── Task data ──

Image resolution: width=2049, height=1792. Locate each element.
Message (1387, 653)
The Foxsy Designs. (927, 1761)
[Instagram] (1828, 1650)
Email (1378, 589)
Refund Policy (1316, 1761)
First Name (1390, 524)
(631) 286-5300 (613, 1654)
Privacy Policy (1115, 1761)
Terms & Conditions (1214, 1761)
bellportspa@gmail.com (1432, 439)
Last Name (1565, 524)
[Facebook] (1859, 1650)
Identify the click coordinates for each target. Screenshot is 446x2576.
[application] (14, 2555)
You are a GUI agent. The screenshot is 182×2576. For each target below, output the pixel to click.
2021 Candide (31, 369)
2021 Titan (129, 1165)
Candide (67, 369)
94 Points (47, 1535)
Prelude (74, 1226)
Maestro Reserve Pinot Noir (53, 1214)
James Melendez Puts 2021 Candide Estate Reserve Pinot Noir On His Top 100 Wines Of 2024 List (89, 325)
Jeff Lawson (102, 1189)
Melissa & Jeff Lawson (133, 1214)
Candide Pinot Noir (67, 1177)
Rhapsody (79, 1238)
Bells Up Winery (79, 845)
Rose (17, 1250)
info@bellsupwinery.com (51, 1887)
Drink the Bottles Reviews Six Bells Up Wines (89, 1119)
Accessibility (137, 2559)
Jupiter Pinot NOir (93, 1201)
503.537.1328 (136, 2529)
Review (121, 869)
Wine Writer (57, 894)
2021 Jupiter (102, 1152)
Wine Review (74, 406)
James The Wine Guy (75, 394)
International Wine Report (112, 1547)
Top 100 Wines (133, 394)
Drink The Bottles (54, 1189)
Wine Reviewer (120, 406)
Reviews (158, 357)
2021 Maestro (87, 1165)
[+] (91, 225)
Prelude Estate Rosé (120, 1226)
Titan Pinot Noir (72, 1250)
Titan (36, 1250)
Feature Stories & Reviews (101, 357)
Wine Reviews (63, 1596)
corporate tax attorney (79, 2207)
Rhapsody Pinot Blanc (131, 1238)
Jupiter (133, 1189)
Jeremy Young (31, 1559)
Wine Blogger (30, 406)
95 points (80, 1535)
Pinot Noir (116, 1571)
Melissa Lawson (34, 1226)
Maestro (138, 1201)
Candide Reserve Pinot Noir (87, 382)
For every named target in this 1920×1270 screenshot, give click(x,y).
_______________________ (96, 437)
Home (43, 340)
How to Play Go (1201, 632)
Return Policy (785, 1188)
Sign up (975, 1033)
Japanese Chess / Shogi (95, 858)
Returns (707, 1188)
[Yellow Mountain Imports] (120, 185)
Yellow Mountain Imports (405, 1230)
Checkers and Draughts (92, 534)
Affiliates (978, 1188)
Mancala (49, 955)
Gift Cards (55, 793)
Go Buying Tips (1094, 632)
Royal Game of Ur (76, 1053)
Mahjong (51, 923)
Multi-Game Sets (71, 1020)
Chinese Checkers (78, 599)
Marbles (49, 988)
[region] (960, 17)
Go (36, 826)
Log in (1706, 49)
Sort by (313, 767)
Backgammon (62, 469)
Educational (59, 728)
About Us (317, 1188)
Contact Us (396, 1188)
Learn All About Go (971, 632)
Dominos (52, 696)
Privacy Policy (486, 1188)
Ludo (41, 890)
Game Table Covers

───

* Problem description *
Copy range, inclusive: the line holding "2021 Jupiter (102, 1152)" to the line holding "Returns (707, 1188)". Reproduce exactly those lines of the records above and no others.

* Response area *
2021 Jupiter (102, 1152)
Wine Review (74, 406)
James The Wine Guy (75, 394)
International Wine Report (112, 1547)
Top 100 Wines (133, 394)
Drink The Bottles (54, 1189)
Wine Reviewer (120, 406)
Reviews (158, 357)
2021 Maestro (87, 1165)
[+] (91, 225)
Prelude Estate Rosé (120, 1226)
Titan Pinot Noir (72, 1250)
Titan (36, 1250)
Feature Stories & Reviews (101, 357)
Wine Reviews (63, 1596)
corporate tax attorney (79, 2207)
Rhapsody Pinot Blanc (131, 1238)
Jupiter (133, 1189)
Jeremy Young (31, 1559)
Wine Blogger (30, 406)
95 points (80, 1535)
Pinot Noir (116, 1571)
Melissa Lawson (34, 1226)
Maestro (138, 1201)
Candide Reserve Pinot Noir (87, 382)
For every named target in this 1920×1270 screenshot, give click(x,y).
_______________________ (96, 437)
Home (43, 340)
How to Play Go (1201, 632)
Return Policy (785, 1188)
Sign up (975, 1033)
Japanese Chess / Shogi (95, 858)
Returns (707, 1188)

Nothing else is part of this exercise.